> [Task statement] The expected output is an exact copy of the lines from the one containing "Screen dimensions: 726x481" to the final line below, minus any pictures.

▬▬▬▬▬▬

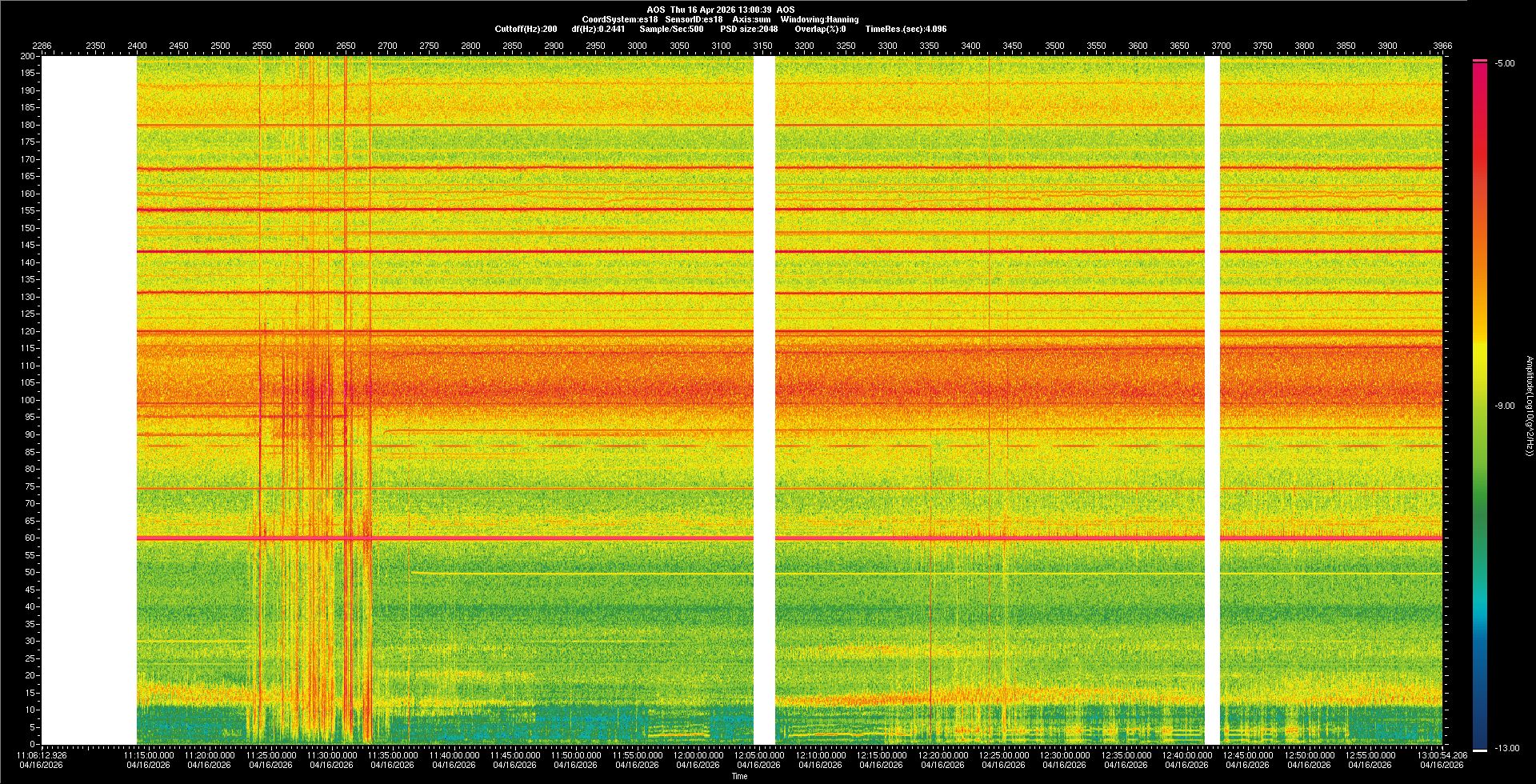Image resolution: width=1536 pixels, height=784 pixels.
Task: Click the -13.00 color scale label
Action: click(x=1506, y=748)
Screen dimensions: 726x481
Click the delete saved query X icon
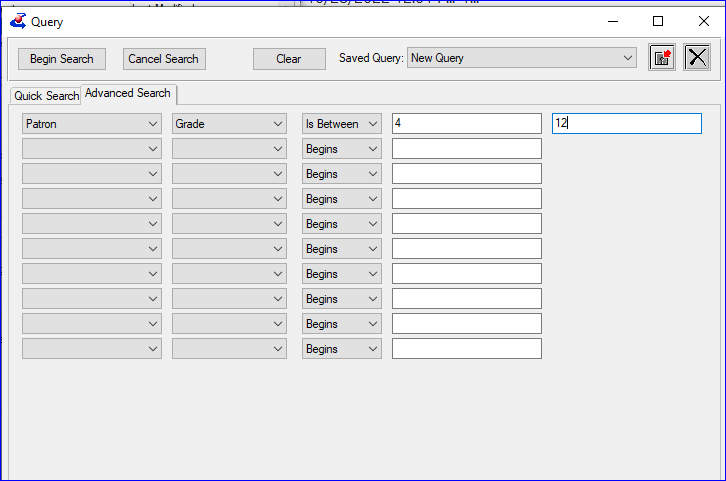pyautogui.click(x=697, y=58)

▬▬▬▬▬▬

> [Result of this task]
Screen dimensions: 726x481
Click the delete saved query X icon
pyautogui.click(x=697, y=58)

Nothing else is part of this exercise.